La deuxième critique tirée de mon auto-analyse est la suivante : il semblerait que la maîtrise d'une langue étrangère soit une question d'oreille musicale. Certaines personnes chantent faux, d'autres trouvent instinctivement les notes justes. Certains privilégiés ont l'oreille absolue et sont capables de reproduire un son de manière spontanément. Lorsque tu apprends une nouvelle langue, tu peux l’appréhender somme une suite de mots nouveaux, comme de fastidieuses leçons de conjugaison et de règles grammaticales. Ou bien, tu peux concevoir cette nouvelle langue comme une musique, et être capable de la fredonner au bout de deux ou trois écoutes.

Malheureusement pour moi, qui chante pourtant plutôt juste, et malgré mes six années de solfège, et en dépit du fait que j’écoute cette même musique encore et encore depuis cinq mois, je ne la retiens pas.

Question d'oreille.

La troisième et dernière observation est bien plus grave, parce qu’irrémédiable. Restons si vous le voulez bien dans le thème musical : j'ai lu quelque part que les bébés ne pleuraient pas de la même façon selon l'origine de leurs parents. Un nouveau-né mexicain de criera pas comme un nouveau-né allemand, comme si, déjà, leur sphère ORL était modelée dans une forme particulière qui ne produira a jamais que telle ou telle sonorité. J'ai des amis canadiens qui sont nés et ont grandis à Vancouver, mais dont les parents sont chinois. Hé bien croyez-moi, bien que leur anglais soit impeccable, ils le parlent avec des sons chinois.

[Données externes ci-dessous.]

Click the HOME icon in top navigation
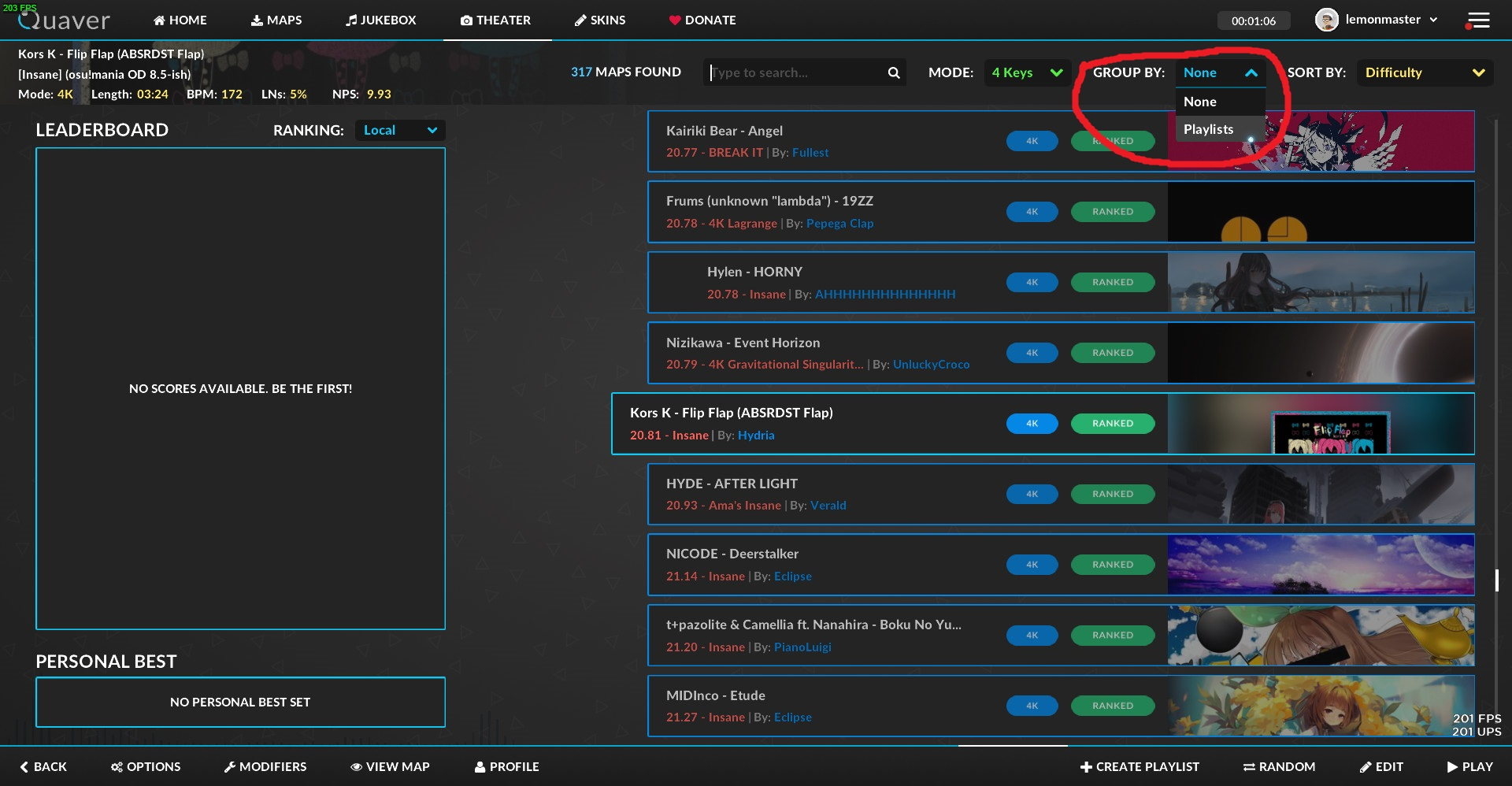Viewport: 1512px width, 786px height. tap(158, 20)
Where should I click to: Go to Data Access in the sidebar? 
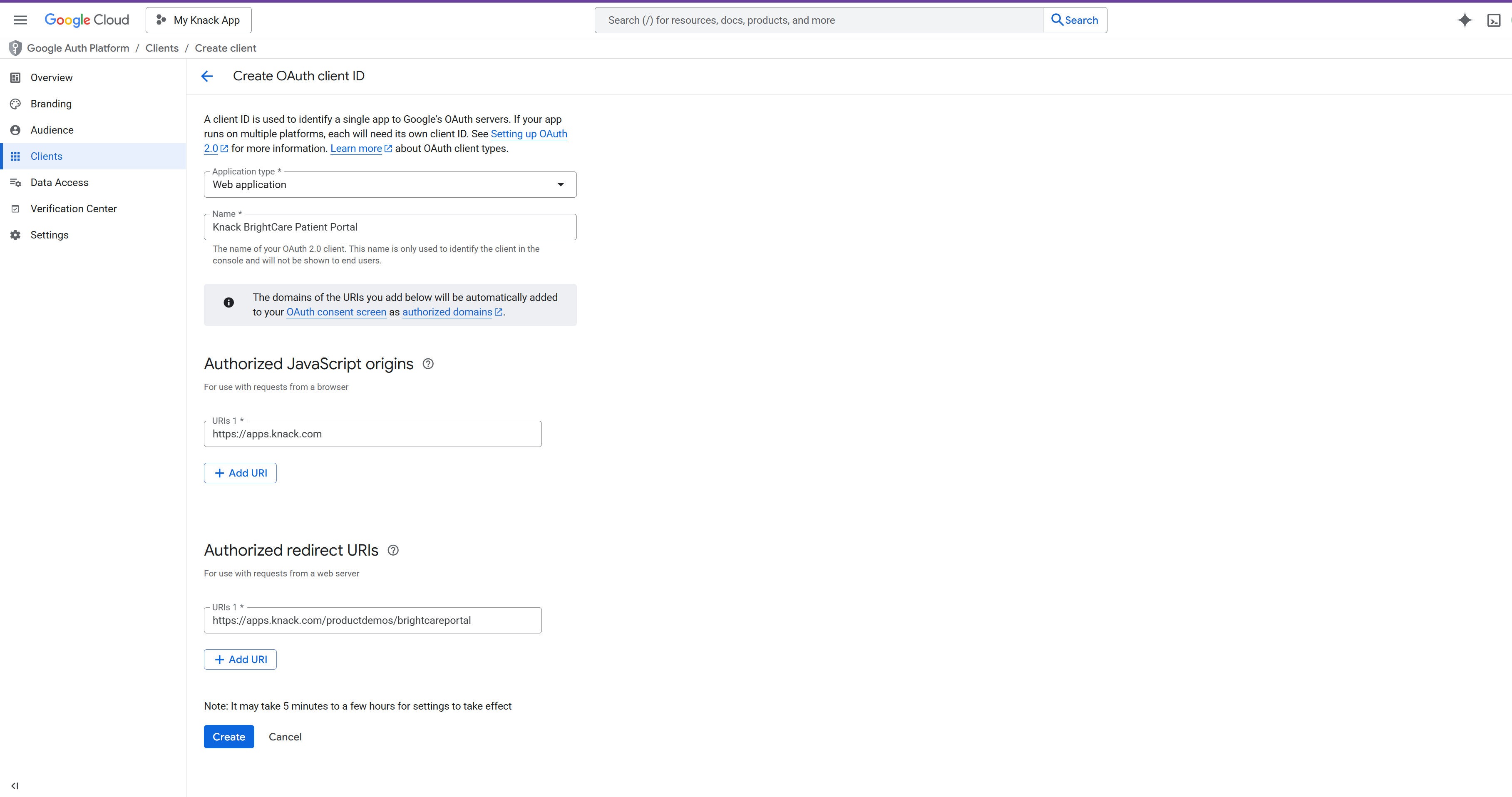tap(59, 183)
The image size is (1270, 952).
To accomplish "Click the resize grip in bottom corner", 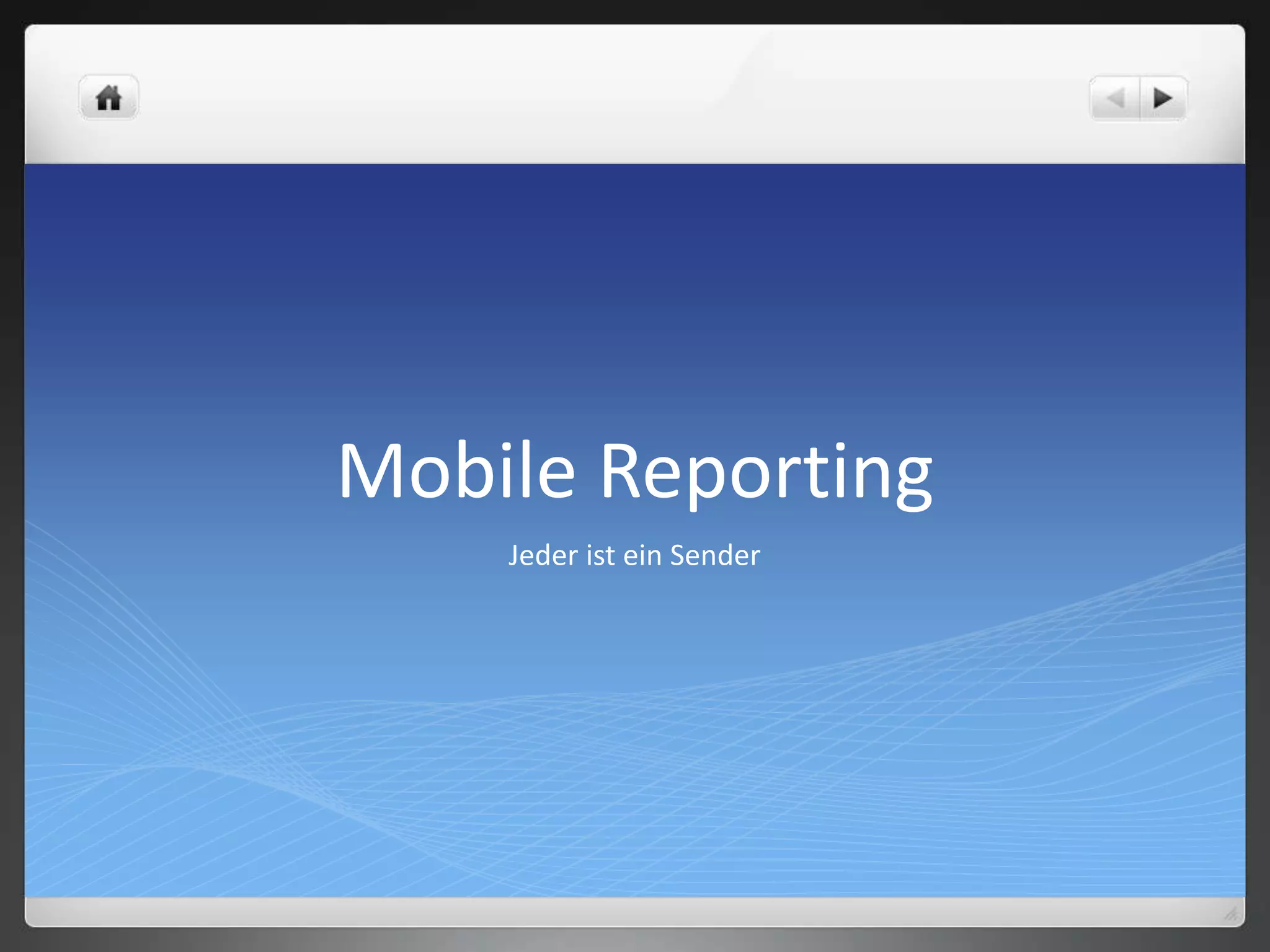I will pos(1231,914).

je crois qu'en fait, le problème ne vient pas tant de ta capacité d'apprentissage, de ton assurance ou encore de ton oreille, mais bel et bien de l'ergonomie de ta sphère ORL. De la même façon que certaines personnes sont souples et d’autres raides comme un piquet, il y a des chanceux dotés d’une trachée flexible, et d’autres pas. Dans mon cas, puisqu'on parle de moi ici, ma langue ne se place pas où il faut, mes lèvres sont paresseuses et ma gorge ne module rien. Je suis bêtement coincée à prononcer des sons francophones, parce que je ne suis pas une athlète linguistique.

Question de muscles.



Je me rabats donc sur ce que je peux : capitaliser sur mon accent français, et assumer pleinement mes origines. Au début, j'essayais de m'appliquer à bien prononcer les mots pour ressembler à une canadienne. Maintenant, je parle comme une parisienne, pour la plus grande joie des populations locales qui s'extasient devant "such a lovely accent" ("un accent aussi adorable"). 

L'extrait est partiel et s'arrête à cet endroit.